Tasks to perform:
**1)** In the news article on CIDA's AIDS funding, how much will the University of Manitoba and its partner receive for their work in Kenya?
**2)** Rewrite the passage of the news article on CIDA's AIDS funding that starts at "CIDA gives $53.3-million" and ends at "Whelan announced Monday.", replacing "developing countries" with "low-income countries".

Extract to read:
--- START ---

GLOBE AND MAIL
Monday, July 8, 2002

Allison Dunfield
Globe and Mail Update


CIDA gives $53.3-million for AIDS fight

Camille Cabral, of France, a member of the Act-Up French AIDS group protests the high cost of drugs during the International AIDS Conference in Barcelona, Spain, Monday. Photo: Denis Doyle/AP
Camille Cabral, of France, a member of the Act-Up French AIDS group protests the high cost of drugs during the International AIDS Conference in Barcelona, Spain, Monday. Photo: Denis Doyle/AP

Canada will contribute $53.3-million through the Canadian International Development Agency to fight AIDS in developing countries including Africa, China and Pakistan, International Co-operation Minister Susan Whelan announced Monday.

Ms. Whelan is in Barcelona attending the AIDS 2002 conference.

The funds, which were part of an initiative announced in the December federal budget, will go toward existing programs to control and combat the spread of AIDS in third world countries.

"Fighting HIV/AIDS is an important and integral component of CIDA's development work," said Ms. Whelan in a statement. "In all of our programs, we continue to tackle the root causes of the pandemic — poverty and inequality."

Today's funding has been earmarked for specific areas in several countries, and will be dispersed to these agencies, among others:

  • Canadian Public Health Association, $31.5-million over five years to encourage changes to health through awareness in Southern Africa, including a training and mentoring program for community-based organizations
  • University of Manitoba, $7.8-million over five years for it along with its partner, the University of Nairobi for the two to continue their work to stop the spread of AIDS in Kenya. Programs include helping female sex trade workers get off the streets by providing them with loans to start up alternate employment in fields such as hairdressing, and helping the University of Nairobi create a centre for HIV prevention to train health providers
  • consortium of the University of Manitoba, Agriteam Canada Ltd., and ProAction: Partners for Community Health Inc., $5-million over five years to develop a program to improve disease control programs in Pakistan
  • UNAIDS, $2.2-million to help increase awareness of AIDS in China. Programs include the creation of an AIDS information Web site, establishing a national AIDS resource centre and increasing awareness of condom use

The conference, scheduled to last until Friday, has attracted top AIDS researchers from around the world.

A study released Monday said that young gay men (ages 18 to 28) who participated in risky sexual behaviour decreased their activities after intense education programs about safer sex, said researchers from the University of California at San Francisco who introduced the program to young males.

--- END ---

Recorded information:
--- START ---

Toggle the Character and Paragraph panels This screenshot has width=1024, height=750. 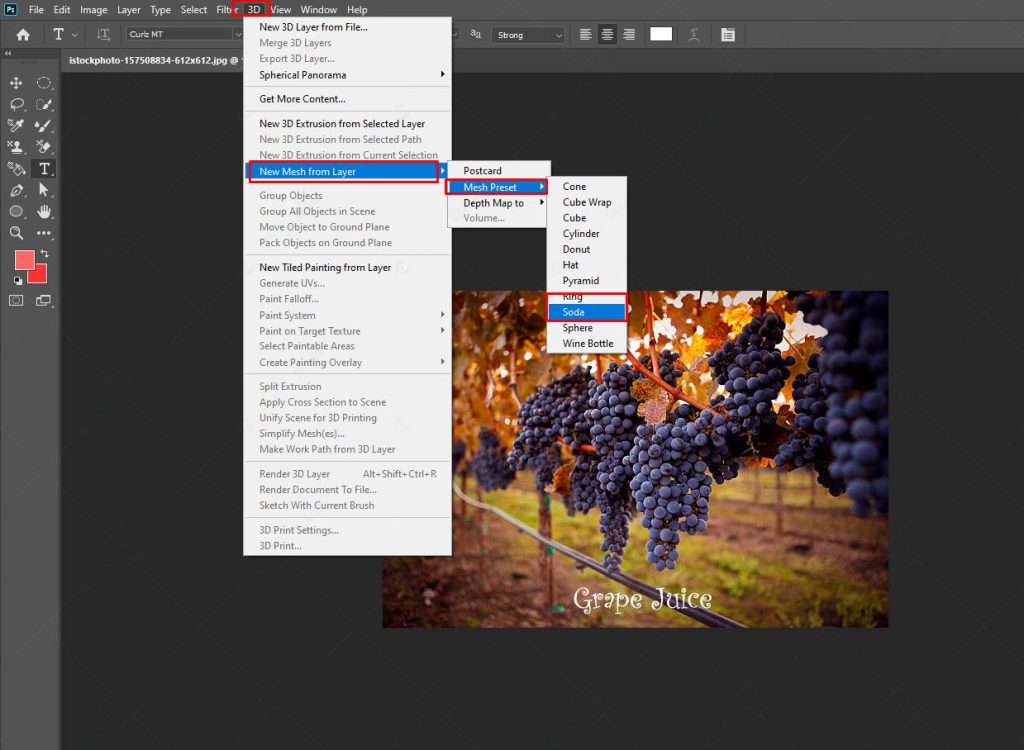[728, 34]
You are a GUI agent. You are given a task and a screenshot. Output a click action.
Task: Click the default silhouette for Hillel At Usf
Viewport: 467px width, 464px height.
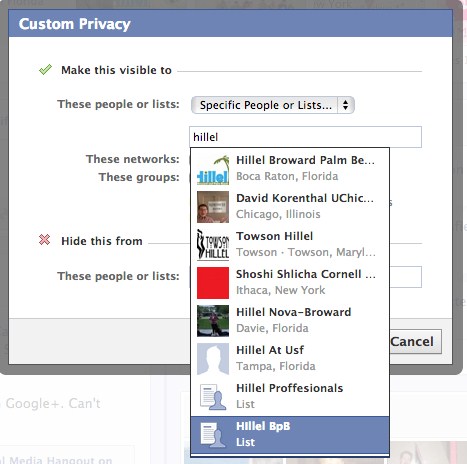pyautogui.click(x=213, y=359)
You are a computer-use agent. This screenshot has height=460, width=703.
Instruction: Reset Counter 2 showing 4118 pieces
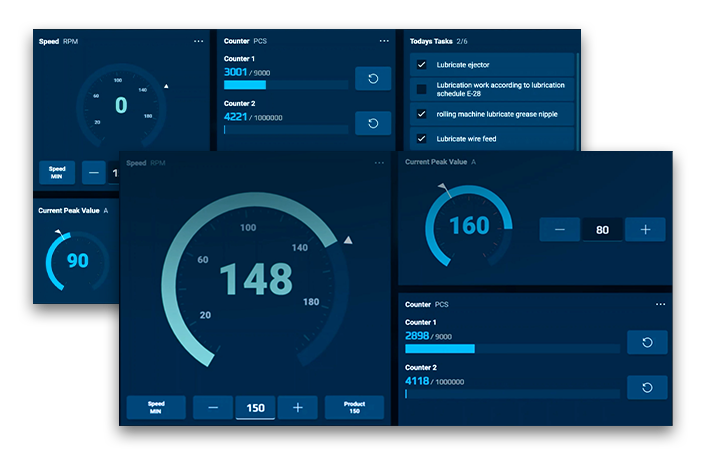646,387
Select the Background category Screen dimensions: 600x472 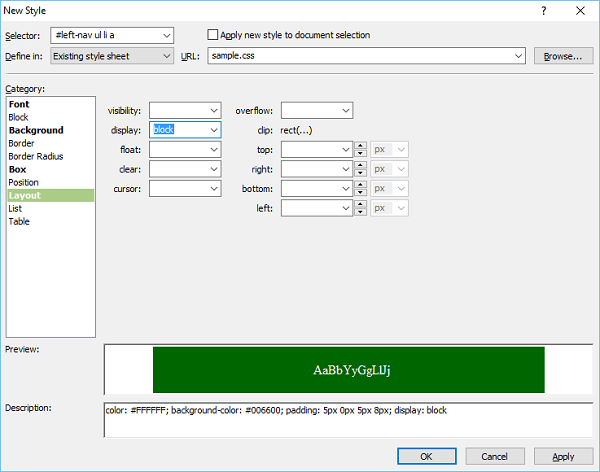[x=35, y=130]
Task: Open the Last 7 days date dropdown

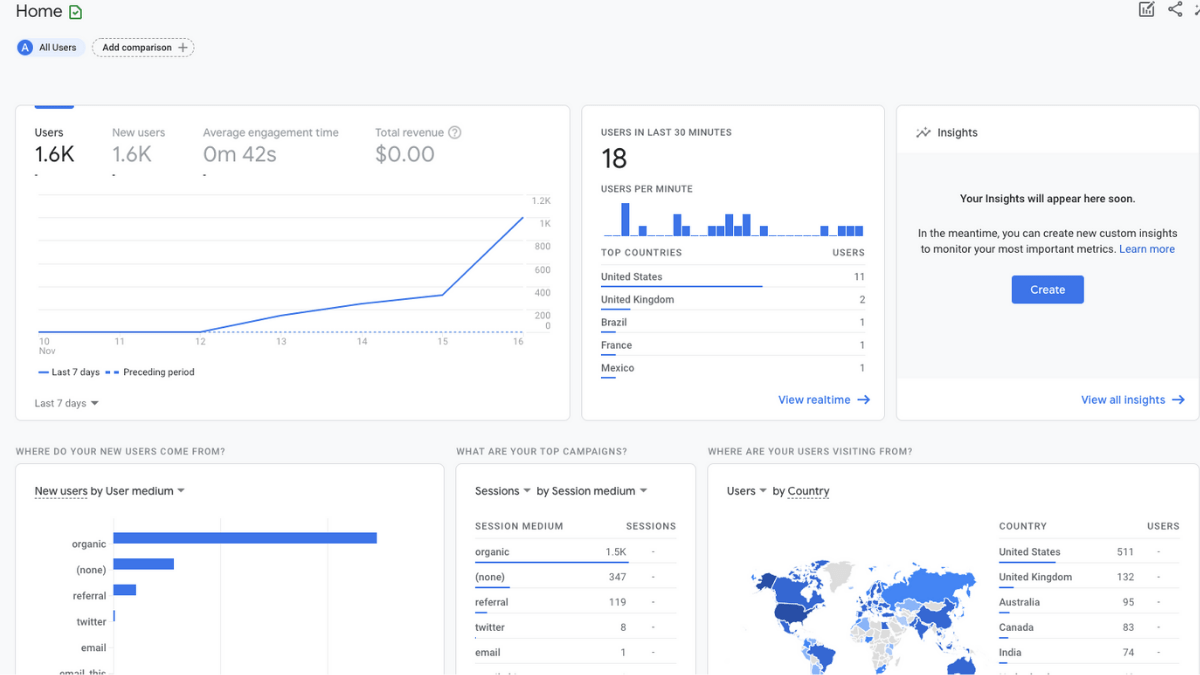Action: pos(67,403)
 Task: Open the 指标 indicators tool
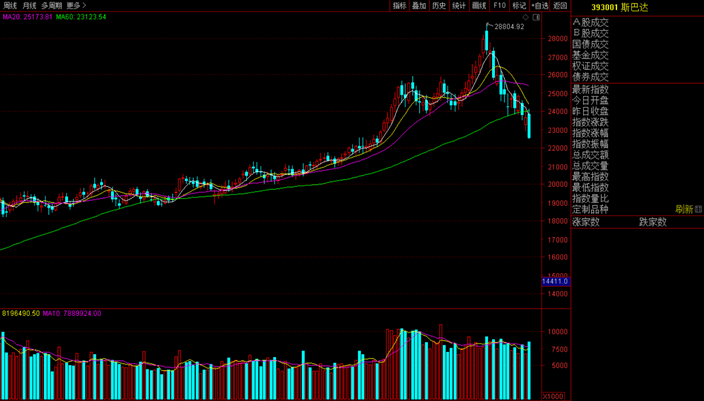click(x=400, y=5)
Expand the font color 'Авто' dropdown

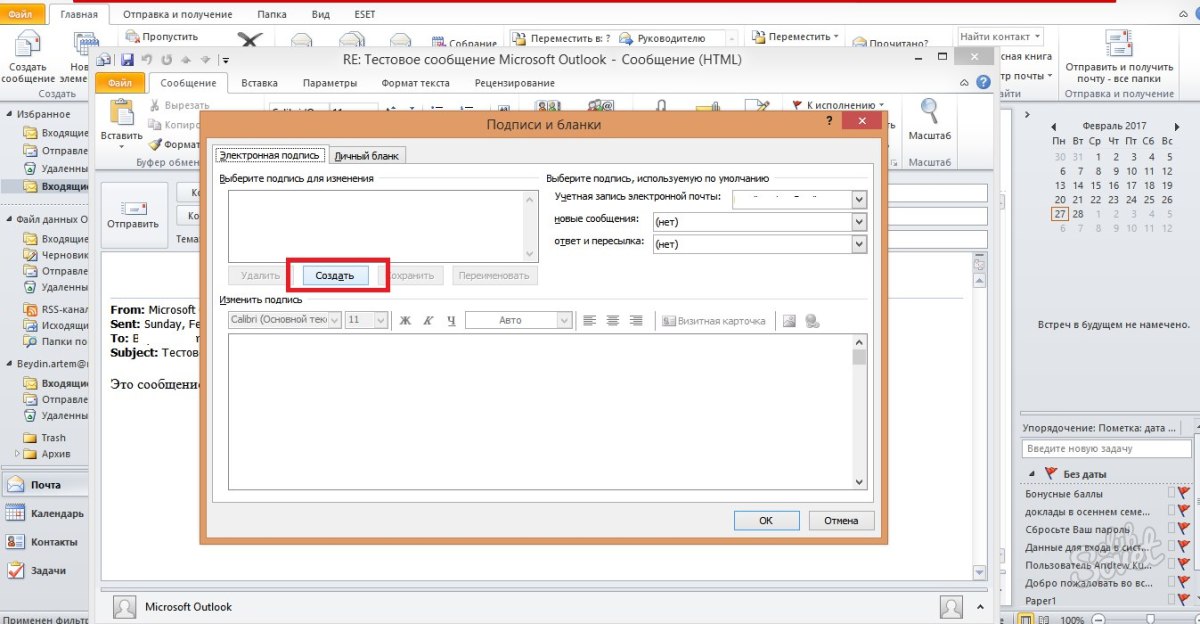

--- END ---

Answer section:
**1)** $7.8-million over five years.

**2)**
CIDA gives $53.3-million for AIDS fight

Camille Cabral, of France, a member of the Act-Up French AIDS group protests the high cost of drugs during the International AIDS Conference in Barcelona, Spain, Monday. Photo: Denis Doyle/AP
Camille Cabral, of France, a member of the Act-Up French AIDS group protests the high cost of drugs during the International AIDS Conference in Barcelona, Spain, Monday. Photo: Denis Doyle/AP

Canada will contribute $53.3-million through the Canadian International Development Agency to fight AIDS in low-income countries including Africa, China and Pakistan, International Co-operation Minister Susan Whelan announced Monday.